Mouse study shows fetal exposures may pose long-term risks
Mouse moms exposed late in pregnancy to heavy doses of a carcinogen gave birth to pups that inevitably developed lymphomas and lung cancers, a new study shows. The malignancies generally didn’t show up until the offspring reached the human equivalent of adulthood. The good news: Milk from carcinogen-treated mouse moms posed little added risk.
This demonstration “that very short early-life exposures can have major consequences is very important,” observes toxicologist Linda S. Birnbaum of the Environmental Protection Agency in Research Triangle Park, N.C.
In 2006, David E. Williams and his colleagues at Oregon State University in Corvallis developed an animal model of cancer formation triggered by fetal exposure to pollutants. The team laced the diets of mice with the carcinogen dibenzo[a,l]pyrene — also known as DBP — during just the final two or three days of their three-week pregnancies. This chemical is one of the most toxic of many thousands of polycyclic aromatic hydrocarbons, or PAHs, that form during the incomplete burning of fuels, cigarettes and other carbon-rich materials.
In their new study, appearing in the Dec. 15 Toxicology and Applied Pharmacology, the Oregon State scientists determined the cancer risk among 215 pups from exposures in the womb compared to any delivered through milk. To do this, the researchers sent half of the pups to foster moms for three weeks. Among these foster pups, those whose moms had been treated with DBP were nursed by untreated mice and the newborns from untreated moms were suckled by mice exposed to pollutants while pregnant.
Although newborns exposed to DBP in the womb appeared healthy and full size, these pups began developing lymphomas within six weeks. By 12 weeks old — the mouse equivalent of people in their 20s — these mice were dying of cancer in rapidly increasing numbers.
Sixty-five percent of mice that had encountered DBP in both the womb and their mother’s milk never reached 10 months old. Among those exposed to the pollutant only during pregnancy, 30 percent succumbed in the first 10 months. Clean newborns sent to suckle from DBP-treated foster moms, by contrast, rarely developed cancer, much less died.
The Oregon State team also linked cancer and survival rates to various forms of a gene responsible for triggering the breakdown of PAHs. Birnbaum, an expert on the toxicity impacts of that Ah-receptor gene, notes that the new genetic data may explain why some animals in each exposure group fared more poorly than the rest.

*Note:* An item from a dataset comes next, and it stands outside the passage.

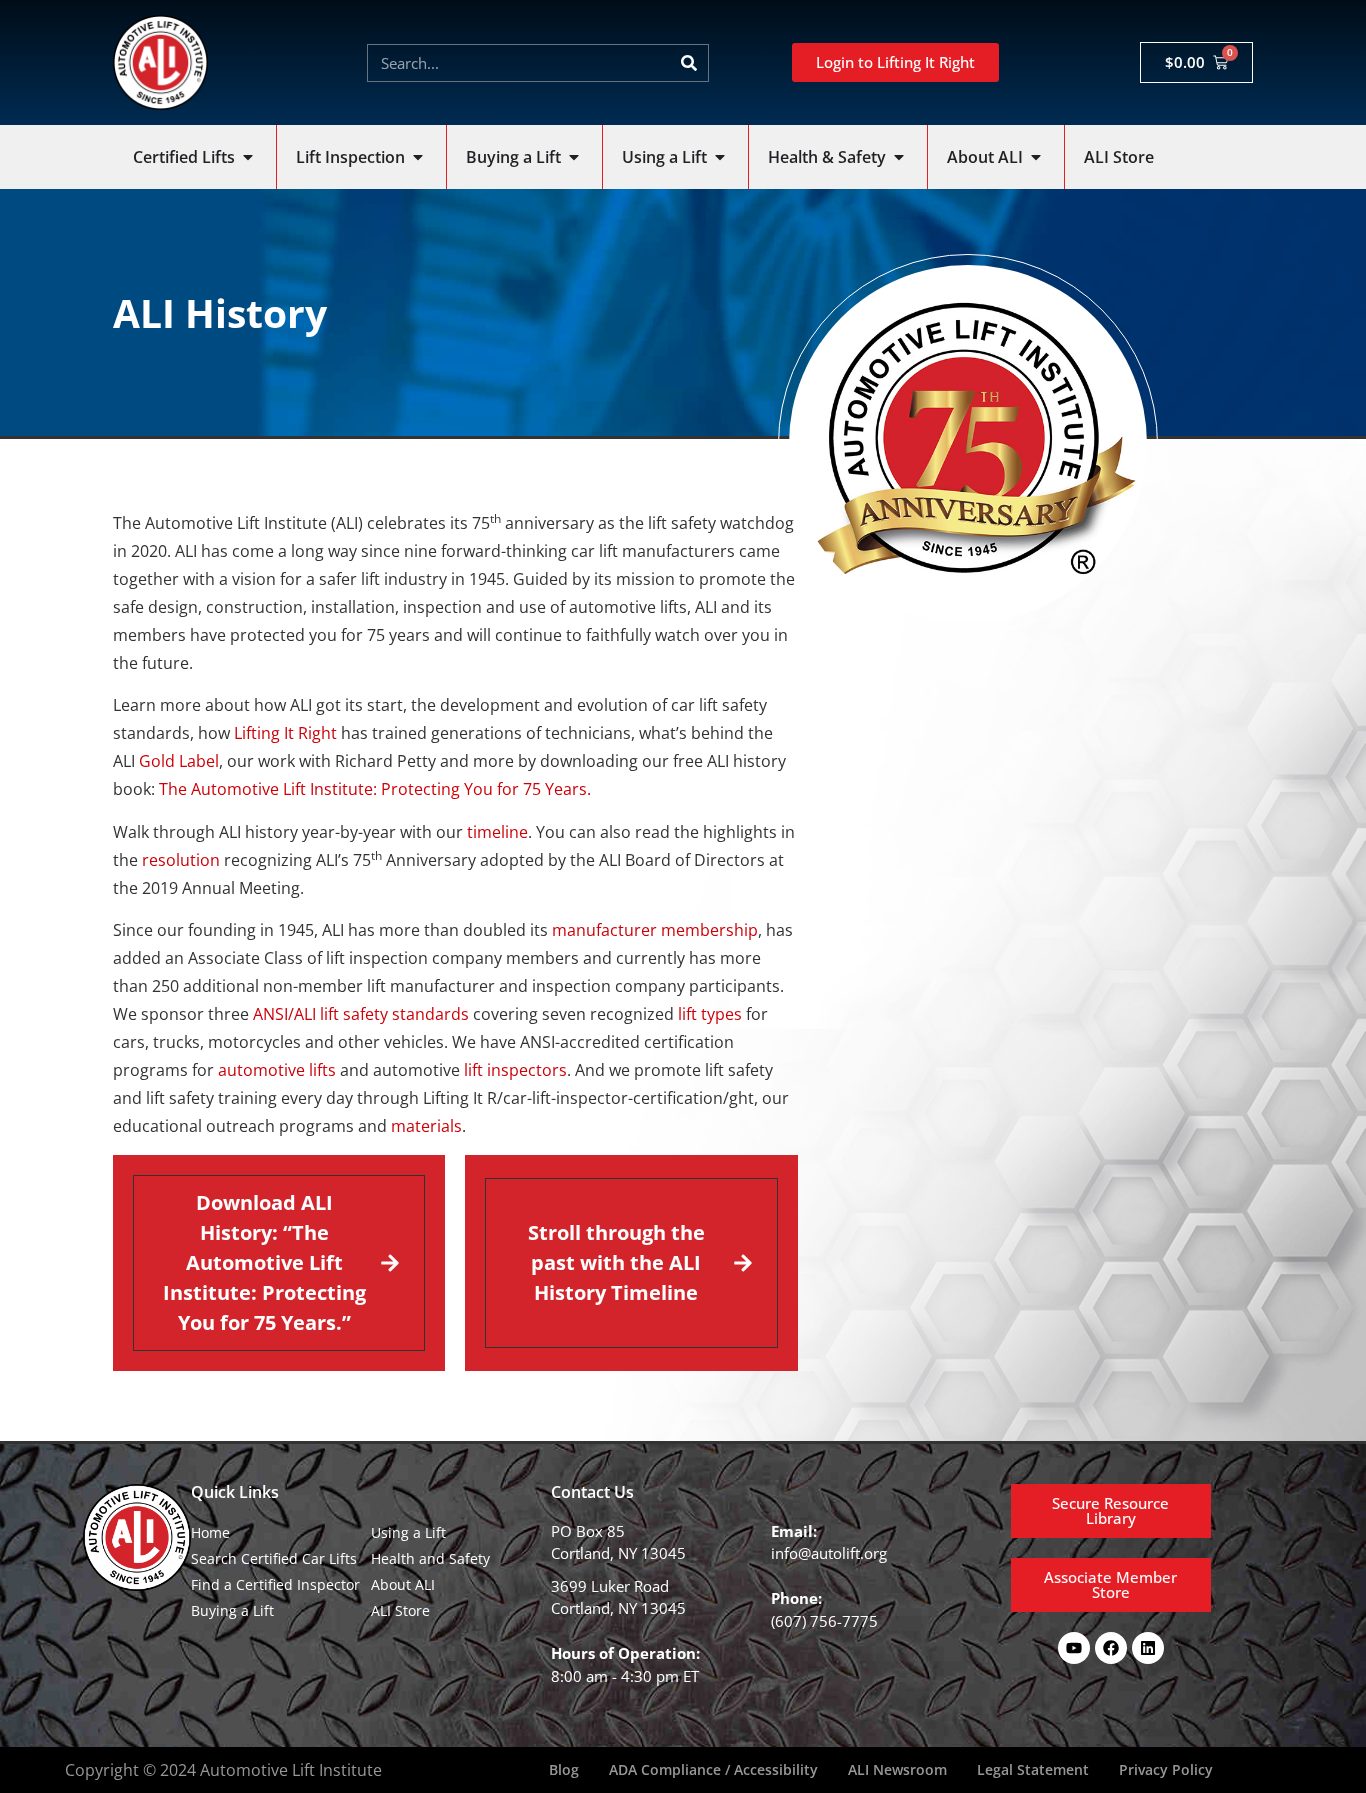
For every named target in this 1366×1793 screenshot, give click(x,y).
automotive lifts (277, 1070)
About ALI (403, 1584)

Williams agrees. The fetal young of exposed moms that had the gene variation for rapid breakdown of PAHs probably received less DBP exposure. And young mice carrying genes for poor breakdown could have experienced an exaggerated exposure.
Overall, Williams says, the new findings “are not what we had been expecting” — that a perhaps two-day exposure at the end of pregnancy would trump, much less vastly overwhelm, doses delivered for three weeks via milk.
To Birnbaum, however, the findings make perfect sense. PAHs are rapidly broken down by detoxification enzymes, she explains. “So the dose transferred lactationally several days after a [mom] was treated could be almost zip.”
Williams says his group will now begin testing what happens if the moms’ exposures continue through lactation. His team will also switch from DBP to a mix of PAHs. This combo was extracted from Beijing’s air last winter and then again during the Olympics, when heavy industry and auto traffic were curtailed.
For most people, save smokers, where pollutant inhalation dominates, “well over half — 60 to 70 percent — of the exposure [to PAHs] is dietary,” Williams says.
One day, diet might prove the route to preventing PAH-linked cancers as well.Williams’ team has identified a constituent of broccoli and its kin that prevents these malignancies. So, he says, “We might get to a point where we could recommend [foods or supplements] for women that would protect a fetus from carcinogens.”